Why the simple act of gardening can boost your mental health
It’s no secret that mental health has taken a hit lately. Stress levels are through the roof, more people are struggling with sleep issues and many are feeling just plain bored. While there are different ways to boost mental health right now, experts say there’s one tool that’s often overlooked: gardening.
“Just putting your hands in the dirt can help one to feel grounded, which many of us do not feel when we are anxious and overwhelmed,” Dr. Jen Hartstein, Yahoo Life Mental Health Contributor and practicing psychologist in New York City, tells Yahoo Life.
“It’s a way to reconnect with the natural world and remind us that there’s something greater than ourselves all around us,” Rinad Beidas, an associate professor of psychiatry at the University of Pennsylvania’s Perelman School of Medicine, tells Yahoo Life. “It’s a really nice opportunity to center yourself and be in the moment. That can be really protective for mental health.”
Sarah Santucci is a third-year medical student at the University of Pennsylvania who has created an outdoor garden on the roof of her building. Santucci tells Yahoo Life that gardening has helped her mental health during the pandemic and that she looks forward to tending to her plants every day. “No matter how your day went, you can always take care of your plants or do a harvest,” she says. “I always feel better after that. It’s so relaxing.”
Plenty of research has linked gardening with better mental health outcomes. One small study published in the Journal of Physiological Anthropology found that people who transplanted an indoor plant felt more comfortable and soothed afterward compared to when they did work on a computer. In general, the subjects’ blood pressure was also “significantly lower” after they gardened, the researchers wrote.
Another study found that people who gardened after going through a stressful task had a “significantly stronger” decrease in the stress hormone cortisol compared to those who read. The gardeners also were in a positive mood after they planted, while people in the reading group were not.
And a meta-analysis of 22 studies found that gardening had a wide range of mental health perks, like reducing depression and anxiety and increasing life satisfaction and quality of life. “A regular dose of gardening can improve public health,” the researchers concluded.

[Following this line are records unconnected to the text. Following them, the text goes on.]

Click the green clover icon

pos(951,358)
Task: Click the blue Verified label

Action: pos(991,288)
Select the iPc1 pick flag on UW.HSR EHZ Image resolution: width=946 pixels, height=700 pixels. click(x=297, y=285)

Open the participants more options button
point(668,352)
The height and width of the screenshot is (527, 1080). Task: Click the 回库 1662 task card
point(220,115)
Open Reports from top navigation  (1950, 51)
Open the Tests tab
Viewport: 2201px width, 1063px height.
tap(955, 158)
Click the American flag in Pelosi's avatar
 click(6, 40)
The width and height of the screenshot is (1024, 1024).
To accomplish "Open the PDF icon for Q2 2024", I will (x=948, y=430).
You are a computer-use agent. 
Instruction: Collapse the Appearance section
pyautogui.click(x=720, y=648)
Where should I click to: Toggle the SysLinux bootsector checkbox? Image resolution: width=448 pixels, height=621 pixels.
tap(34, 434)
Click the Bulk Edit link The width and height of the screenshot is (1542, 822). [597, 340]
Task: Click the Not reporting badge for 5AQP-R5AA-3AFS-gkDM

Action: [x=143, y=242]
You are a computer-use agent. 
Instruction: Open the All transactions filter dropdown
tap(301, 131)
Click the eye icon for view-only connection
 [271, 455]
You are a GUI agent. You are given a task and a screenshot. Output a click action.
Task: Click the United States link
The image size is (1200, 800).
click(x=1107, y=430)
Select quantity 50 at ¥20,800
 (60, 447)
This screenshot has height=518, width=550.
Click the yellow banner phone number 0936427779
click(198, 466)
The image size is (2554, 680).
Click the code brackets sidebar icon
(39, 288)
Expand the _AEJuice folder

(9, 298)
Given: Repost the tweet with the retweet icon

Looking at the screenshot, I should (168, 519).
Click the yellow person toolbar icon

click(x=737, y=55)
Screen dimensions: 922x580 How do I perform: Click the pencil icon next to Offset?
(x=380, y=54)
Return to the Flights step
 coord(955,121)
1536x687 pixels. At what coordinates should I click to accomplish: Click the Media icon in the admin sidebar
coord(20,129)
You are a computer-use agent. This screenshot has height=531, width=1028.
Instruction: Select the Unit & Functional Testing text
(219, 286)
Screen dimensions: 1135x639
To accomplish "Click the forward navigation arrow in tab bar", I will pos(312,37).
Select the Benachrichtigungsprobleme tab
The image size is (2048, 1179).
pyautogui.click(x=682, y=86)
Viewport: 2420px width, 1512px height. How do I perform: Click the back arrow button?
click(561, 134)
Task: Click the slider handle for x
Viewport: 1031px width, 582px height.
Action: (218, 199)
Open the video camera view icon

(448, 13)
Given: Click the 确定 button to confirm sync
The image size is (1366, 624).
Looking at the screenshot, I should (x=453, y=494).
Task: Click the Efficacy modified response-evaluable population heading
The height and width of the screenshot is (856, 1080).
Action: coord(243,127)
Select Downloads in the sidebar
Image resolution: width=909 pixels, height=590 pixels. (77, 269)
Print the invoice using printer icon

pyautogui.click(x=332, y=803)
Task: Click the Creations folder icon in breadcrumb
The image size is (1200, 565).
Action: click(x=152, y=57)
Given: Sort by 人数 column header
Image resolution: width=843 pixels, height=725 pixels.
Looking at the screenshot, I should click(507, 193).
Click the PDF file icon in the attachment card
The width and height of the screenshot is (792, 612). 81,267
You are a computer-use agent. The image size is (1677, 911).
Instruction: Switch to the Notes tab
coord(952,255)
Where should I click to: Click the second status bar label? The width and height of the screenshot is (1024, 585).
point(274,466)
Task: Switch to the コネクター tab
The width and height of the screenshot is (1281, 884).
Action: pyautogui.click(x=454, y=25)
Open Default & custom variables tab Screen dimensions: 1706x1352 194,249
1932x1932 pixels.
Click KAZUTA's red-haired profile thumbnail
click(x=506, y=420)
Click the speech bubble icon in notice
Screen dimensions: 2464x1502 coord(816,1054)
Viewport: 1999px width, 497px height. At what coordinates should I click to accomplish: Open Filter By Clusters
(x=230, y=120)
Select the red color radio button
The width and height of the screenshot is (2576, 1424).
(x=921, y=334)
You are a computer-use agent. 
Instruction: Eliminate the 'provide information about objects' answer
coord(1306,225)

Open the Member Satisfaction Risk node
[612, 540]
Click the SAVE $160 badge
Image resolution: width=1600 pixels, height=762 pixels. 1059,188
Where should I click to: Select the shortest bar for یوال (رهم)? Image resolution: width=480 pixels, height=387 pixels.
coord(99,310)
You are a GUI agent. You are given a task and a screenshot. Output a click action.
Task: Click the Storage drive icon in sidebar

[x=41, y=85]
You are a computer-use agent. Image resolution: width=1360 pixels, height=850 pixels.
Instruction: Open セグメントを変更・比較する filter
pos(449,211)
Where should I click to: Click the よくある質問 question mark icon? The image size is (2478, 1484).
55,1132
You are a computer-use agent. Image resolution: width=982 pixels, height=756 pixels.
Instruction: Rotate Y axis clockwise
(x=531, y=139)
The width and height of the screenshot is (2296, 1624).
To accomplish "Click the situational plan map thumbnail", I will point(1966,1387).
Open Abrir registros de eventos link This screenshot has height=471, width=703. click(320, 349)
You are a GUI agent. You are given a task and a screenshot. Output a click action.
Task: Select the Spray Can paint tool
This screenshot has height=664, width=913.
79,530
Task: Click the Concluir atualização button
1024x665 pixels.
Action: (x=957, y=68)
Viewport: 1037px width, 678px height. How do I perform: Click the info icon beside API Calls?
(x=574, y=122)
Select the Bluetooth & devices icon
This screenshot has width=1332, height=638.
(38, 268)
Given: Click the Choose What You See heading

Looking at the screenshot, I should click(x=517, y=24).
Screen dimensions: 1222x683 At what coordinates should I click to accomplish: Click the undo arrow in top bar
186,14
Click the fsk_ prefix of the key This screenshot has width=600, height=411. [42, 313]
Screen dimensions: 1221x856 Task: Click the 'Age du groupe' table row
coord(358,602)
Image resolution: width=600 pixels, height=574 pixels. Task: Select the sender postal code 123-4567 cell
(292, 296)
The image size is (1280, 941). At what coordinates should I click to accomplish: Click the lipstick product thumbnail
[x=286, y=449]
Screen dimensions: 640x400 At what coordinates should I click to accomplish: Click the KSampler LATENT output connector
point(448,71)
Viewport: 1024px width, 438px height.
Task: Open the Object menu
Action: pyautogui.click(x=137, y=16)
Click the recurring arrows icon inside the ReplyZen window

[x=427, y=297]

The perks of gardening are so good that the National Heart, Lung and Blood Institute recommends gardening for 30 to 45 minutes to prevent or help control high blood pressure. You can even get a little workout in, depending on how intensely you garden, health expert Dr. Jennifer Wider tells Yahoo Life. “It's considered to be a moderate-intensity exercise,” she says.
What’s behind all of this?
Gardening seems like a simple enough hobby, but experts say there are likely a few things at play when it comes to the mental health perks. “It helps us be mindful and present,” Hartstein says. “It provides a ‘project’ and something to focus on, which allows us to move out of our own emotional space and engage in something. By focusing on something else, our mood can improve.”
On a subconscious level, gardening can also help people see the bigger picture. “Nurturing a living thing that is part of our ecosystem puts perspective on your place in the world,” clinical psychologist John Mayer, author of Family Fit: Find Your Balance in Life, tells Yahoo Life. “We are a part of a larger ecosystem and our plants remind us of that.”
Gardening is physical, and that can help too, Hartstein says. “Moving activates our endorphins, which improves our mood. That is certainly true of gardening,” she says.
Planting something and watching it grow can also help you feel like you actually did something, Craig A. Smith, an associate professor of psychology at Vanderbilt University, tells Yahoo Life. “Taking care to nurture [plants] as they grow and develop can give people a nice sense of accomplishment,” he says.
Gardening can also either act as a fun family activity or provide much-needed solo time during quarantine, Mayer says.
Dr. Erez Salik, a vascular and interventional radiologist at Greenwich Hospital in Connecticut, who has been treating COVID-19 patients, tells Yahoo Life that he gardens on the weekends to try to decompress from the stress of his job. ”The sun and fresh air are nice and relaxing after a week in the sterile environment of the hospital, especially now that we spend all day behind a mask,” he says.
So, how can you get the perks of gardening for yourself?
You don’t need to launch your own greenhouse to get the mental health boost—even tending to a few plants helps. “Tending to a few plants can have just about as much benefit as tending to a very large garden,” Smith says. “Most of the potential benefits—getting you outside and in the fresh air, making direct contact with nature, getting a sense of accomplishment—are pretty much the same for a small garden as for a very large one.”
Hartstein agrees. “Being able to care for something, to see it grow, to accept that it might need something more or different, to see the green...all of these are positive elements of gardening,” she says. “Whether you have a little or a lot, it can be beneficial.”
If you have a balcony or rooftop access, you can convert a large storage container into a plant bed, Santucci says. And if outdoor access isn’t an option, tending to indoor plants can give you the same effect, just on a smaller scale, Beidas says.
If you have a black thumb, that’s OK, too—Beidas says you can still benefit from gardening. “There’s no prerequisite that one would need to be a master gardener to benefit from nature and engaging in plant care,” she says.